Microsoft previews text classification API for ML.NET
- 16 June, 2022 08:00
Microsoft has unveiled a preview of the ML.NET Text Classification API, an API intended to make it easier to train custom text classification models using the open source ML.NET machine learning framework.
Introduced June 14, the ML.NET Text Classification API uses “state-of-the-art” deep learning techniques, Microsoft said. ML.NET allows developers to integrate custom machine learning models into .NET apps. Text classification is the process of applying labels or categories to text.
Common use cases include categorising email as spam or not spam, analysing sentiment as positive or negative from customer reviews, and applying labels to support tickets.
The ML.NET Text Classification API is powered by the TorchSharp .NET library, which provides access to the libtorch library that powers the PyTorch machine learning framework.
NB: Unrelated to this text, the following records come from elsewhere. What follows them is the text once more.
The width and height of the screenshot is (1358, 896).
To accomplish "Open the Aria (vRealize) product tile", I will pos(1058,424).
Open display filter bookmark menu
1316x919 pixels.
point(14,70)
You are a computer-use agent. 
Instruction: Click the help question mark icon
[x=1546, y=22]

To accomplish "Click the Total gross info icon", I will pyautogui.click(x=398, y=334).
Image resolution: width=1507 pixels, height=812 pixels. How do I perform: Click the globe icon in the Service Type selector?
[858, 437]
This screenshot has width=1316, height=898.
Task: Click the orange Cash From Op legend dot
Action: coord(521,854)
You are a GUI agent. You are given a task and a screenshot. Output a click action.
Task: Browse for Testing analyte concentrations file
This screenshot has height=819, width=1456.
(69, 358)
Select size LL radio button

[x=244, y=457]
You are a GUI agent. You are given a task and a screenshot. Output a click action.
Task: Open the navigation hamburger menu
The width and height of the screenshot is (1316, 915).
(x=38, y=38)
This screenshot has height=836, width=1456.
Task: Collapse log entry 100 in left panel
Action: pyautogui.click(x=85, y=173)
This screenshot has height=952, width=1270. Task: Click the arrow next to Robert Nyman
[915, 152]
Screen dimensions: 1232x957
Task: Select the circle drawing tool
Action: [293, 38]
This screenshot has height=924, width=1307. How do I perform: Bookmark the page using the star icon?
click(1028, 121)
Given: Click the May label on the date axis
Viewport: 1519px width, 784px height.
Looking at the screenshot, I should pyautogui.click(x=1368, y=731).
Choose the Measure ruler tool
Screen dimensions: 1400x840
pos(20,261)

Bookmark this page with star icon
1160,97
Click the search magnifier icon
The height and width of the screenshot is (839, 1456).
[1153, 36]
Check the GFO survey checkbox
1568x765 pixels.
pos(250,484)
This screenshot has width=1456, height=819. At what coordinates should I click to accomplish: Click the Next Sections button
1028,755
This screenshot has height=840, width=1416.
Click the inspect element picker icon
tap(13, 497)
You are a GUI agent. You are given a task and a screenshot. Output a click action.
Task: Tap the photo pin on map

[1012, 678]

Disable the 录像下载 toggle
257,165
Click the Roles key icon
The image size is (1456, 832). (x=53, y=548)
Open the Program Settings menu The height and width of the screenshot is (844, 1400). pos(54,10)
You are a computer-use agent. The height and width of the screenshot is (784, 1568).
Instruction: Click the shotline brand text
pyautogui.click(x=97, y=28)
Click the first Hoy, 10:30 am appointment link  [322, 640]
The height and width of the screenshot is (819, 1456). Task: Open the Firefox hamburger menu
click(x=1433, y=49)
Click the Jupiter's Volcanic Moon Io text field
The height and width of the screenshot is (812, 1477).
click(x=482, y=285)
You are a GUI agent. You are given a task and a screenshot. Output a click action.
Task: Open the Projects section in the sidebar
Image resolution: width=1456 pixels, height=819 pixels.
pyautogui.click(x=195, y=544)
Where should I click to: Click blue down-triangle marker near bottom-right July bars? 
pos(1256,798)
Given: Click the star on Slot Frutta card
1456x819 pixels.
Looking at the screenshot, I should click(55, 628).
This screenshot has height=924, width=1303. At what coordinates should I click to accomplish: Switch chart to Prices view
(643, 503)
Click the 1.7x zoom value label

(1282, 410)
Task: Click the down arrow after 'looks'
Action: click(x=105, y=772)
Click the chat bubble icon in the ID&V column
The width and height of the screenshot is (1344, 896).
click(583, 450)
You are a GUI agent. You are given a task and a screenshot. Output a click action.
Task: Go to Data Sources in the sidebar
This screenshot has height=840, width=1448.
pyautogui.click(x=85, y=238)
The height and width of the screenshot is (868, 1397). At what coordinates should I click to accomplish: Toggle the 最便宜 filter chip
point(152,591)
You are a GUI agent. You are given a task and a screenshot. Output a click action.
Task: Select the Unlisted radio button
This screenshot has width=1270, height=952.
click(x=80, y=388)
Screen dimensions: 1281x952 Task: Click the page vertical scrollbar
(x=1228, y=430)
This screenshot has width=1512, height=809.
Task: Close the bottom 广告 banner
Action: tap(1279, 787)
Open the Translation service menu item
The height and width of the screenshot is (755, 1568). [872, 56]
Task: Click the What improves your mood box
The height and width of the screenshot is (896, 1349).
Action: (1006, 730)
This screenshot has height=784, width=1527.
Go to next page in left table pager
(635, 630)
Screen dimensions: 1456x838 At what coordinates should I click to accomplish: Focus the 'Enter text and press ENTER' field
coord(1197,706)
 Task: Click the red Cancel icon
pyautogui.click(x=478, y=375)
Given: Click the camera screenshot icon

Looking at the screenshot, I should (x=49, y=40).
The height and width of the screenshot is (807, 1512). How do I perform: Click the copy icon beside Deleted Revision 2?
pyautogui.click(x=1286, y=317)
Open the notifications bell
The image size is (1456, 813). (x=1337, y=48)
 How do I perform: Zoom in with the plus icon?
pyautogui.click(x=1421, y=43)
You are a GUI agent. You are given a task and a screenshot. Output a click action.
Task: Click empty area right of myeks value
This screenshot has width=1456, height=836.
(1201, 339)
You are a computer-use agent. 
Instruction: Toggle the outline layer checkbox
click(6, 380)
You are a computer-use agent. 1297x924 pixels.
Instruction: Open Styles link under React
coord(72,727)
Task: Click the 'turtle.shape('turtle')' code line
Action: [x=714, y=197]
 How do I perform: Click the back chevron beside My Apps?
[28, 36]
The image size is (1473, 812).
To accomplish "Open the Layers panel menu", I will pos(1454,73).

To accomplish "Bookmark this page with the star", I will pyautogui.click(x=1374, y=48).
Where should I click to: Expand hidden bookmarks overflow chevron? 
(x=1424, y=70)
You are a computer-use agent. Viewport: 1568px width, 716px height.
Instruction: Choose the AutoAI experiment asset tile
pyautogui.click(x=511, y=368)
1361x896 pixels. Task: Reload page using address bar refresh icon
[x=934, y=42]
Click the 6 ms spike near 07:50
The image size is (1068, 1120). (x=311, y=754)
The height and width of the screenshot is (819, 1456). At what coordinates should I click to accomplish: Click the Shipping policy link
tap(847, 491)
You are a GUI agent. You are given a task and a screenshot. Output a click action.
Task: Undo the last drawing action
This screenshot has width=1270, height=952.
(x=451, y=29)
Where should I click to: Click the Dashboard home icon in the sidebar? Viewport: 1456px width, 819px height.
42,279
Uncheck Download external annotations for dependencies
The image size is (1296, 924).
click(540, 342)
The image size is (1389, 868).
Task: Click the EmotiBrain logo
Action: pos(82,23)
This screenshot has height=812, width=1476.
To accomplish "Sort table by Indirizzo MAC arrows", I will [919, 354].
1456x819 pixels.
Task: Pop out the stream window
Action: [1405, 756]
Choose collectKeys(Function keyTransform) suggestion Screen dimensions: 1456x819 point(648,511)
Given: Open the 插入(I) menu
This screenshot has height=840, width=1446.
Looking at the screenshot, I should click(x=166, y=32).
TorchSharp has low-level capabilities for training neural networks from scratch in .NET. For ML.NET, some of the complexity of TorchSharp has been abstracted to make this training easier.
In collaboration with Microsoft Research, Microsoft took the TorchSharp implementation of NAS-BERT (Bidirectional Encoder Representations from Transformers), a variant of BERT obtained with neural architecture search, and added it to ML.NET. Starting with a pre-trained version of this model, the Text Classification API uses the user’s data to fine-tune the existing model rather than to build a new model from scratch.
The Text Classification API is part of the 2.0.0 and 0.20.0 preview versions of ML.NET. In addition to the Microsoft.ML package, it requires Microsoft.ML.TorchSharp and either TorchSharp-cpu (if using a CPU) or TorchSharp-cuda-windows or TorchSharp-cuda-linux (if using a GPU).
Developers can use the NuGet package manager in Visual Studio or the .NET CLI to install the packages. Code samples of the API can be found in the Text Classification API Notebook.
Microsoft pointed out there are still limitations with the API such as not being able to use the
Evaluate method to calculate evaluation metrics. Improvements are planned to the API along with introducing other scenario-based APIs.